GPU model and VRAM are also parsed from `nvidia-smi` / `rocminfo` output for upgrade guidance.

---

## Smart Reinstall Logic

The script avoids unnecessary reinstalls by checking the current state before acting:

| Detected State | Action |
|---|---|
| Not installed | Install |
| CPU-only build, GPU requested | Auto-purge + upgrade |
| CUDA broken / ABI mismatch | Auto-purge + reinstall |
| Already working (CUDA tensor test passes) | Skip |
| `--force-reinstall` passed | Always purge + reinstall |

The purge step removes `torch`, `torchvision`, `torchaudio`, `cupy`, `jax`, `jaxlib` (plus its `jax-cuda*` plugins), `llama-cpp-python`, and **all `nvidia-*` fat-wheel packages** scraped from `pip freeze` to ensure a sterile environment before reinstalling.

---

## Post-Install Verification

After installation, the script runs isolated subprocess checks for each package:

- **PyTorch**: imports `torch`, checks `cuda.is_available()`, runs a `.cuda()` tensor allocation test. Retries up to 4 times with backoff (3s / 5s / 8s) to handle dynamic linker sync lag after `uv` installs.
- **CuPy**: imports `cupy`, calls `cupy.cuda.runtime.getDeviceCount()`.
- **JAX**: imports `jax`, inspects `jax.devices()`, and — when a `gpu` backend is present — runs a small device computation (`block_until_ready()`) to confirm acceleration (a CPU build passes too). Retries with backoff like PyTorch/CuPy to ride out linker sync lag.
- **Llama-CPP**: calls `llama_supports_gpu_offload()` to confirm hardware acceleration.

---

## Examples

```bash
# Check what GPU and CUDA are detected
gpu-installer --gpu-info

# Diagnose the environment without reinstalling anything
gpu-installer --doctor

# Install only PyTorch and Llama-CPP, forcing CUDA 12.1
gpu-installer torch llamacpp --force-cuda 121

# Simulate a full install on an AMD ROCm system (dry run)
gpu-installer --dry-run

# Force a clean reinstall of everything with logging
gpu-installer --force-reinstall --log

# Uninstall just PyTorch (torch, torchvision, torchaudio)
gpu-installer --uninstall torch

# Preview removal of the whole ecosystem without executing
gpu-installer --uninstall --dry-run

# Auto-install the system GPU stack (preview first!)
gpu-installer --auto-install-system --dry-run
gpu-installer --auto-install-system --cuda-version 12.4

# Then install the Python packages
gpu-installer
```

---

## Troubleshooting

**"CUDA available but tensor test failed"**
This is usually a dynamic linker sync issue immediately after a `uv` install. The verifier retries automatically. If it persists, run `gpu-installer --doctor` a few seconds later — it will re-verify without reinstalling.
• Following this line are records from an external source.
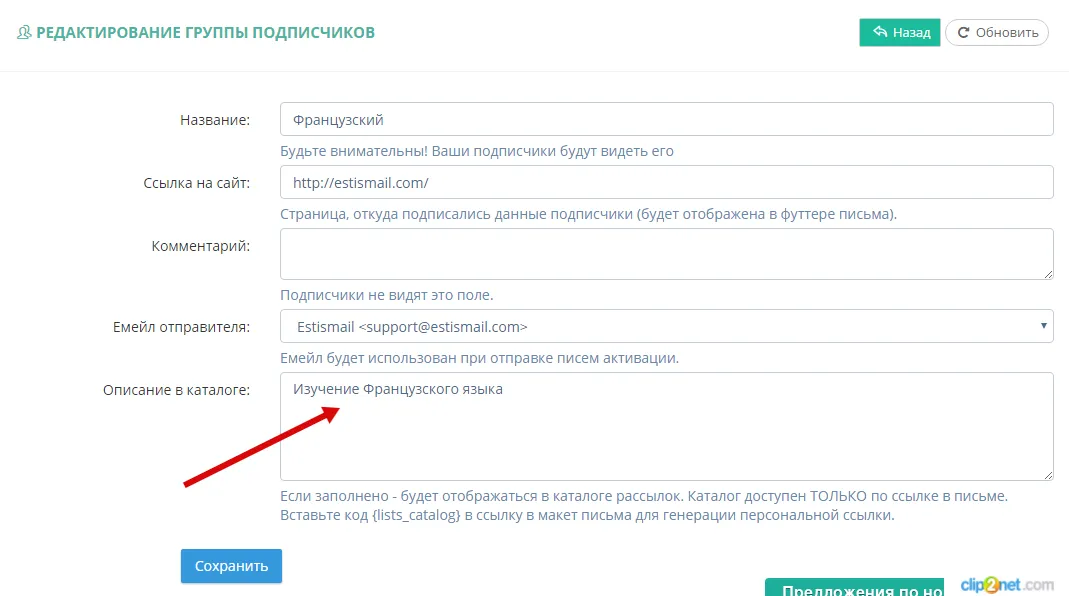This screenshot has width=1069, height=596.
Task: Click the Комментарий: field label
Action: point(200,246)
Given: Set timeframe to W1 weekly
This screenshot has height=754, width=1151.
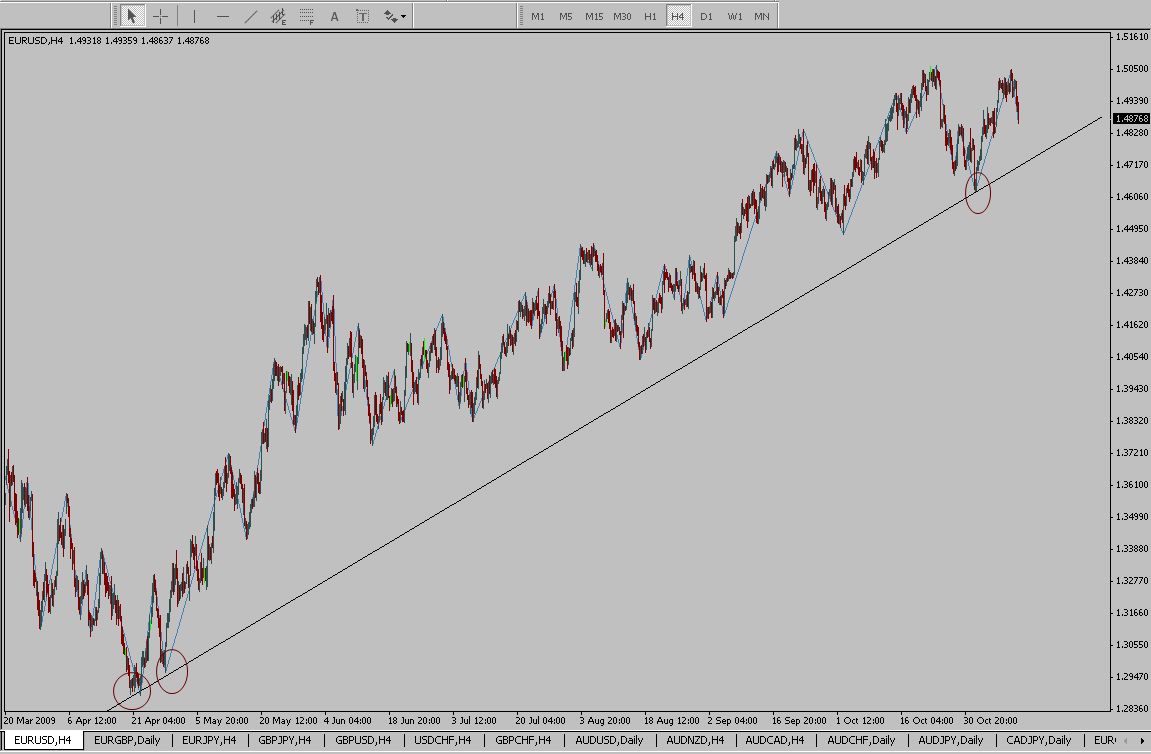Looking at the screenshot, I should click(734, 16).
**"CPU-only version detected"**
Your installed `torch` was built without CUDA. Run `gpu-installer --force-reinstall` to trigger an auto-upgrade.

**CuPy skipped on a CUDA machine**
CuPy requires NVIDIA or AMD GPUs. It is intentionally skipped on macOS/MPS and CPU-only environments.

**`uv` not found**
The script falls back to `pip` automatically. Install `uv` for significantly faster installs: `pip install uv`.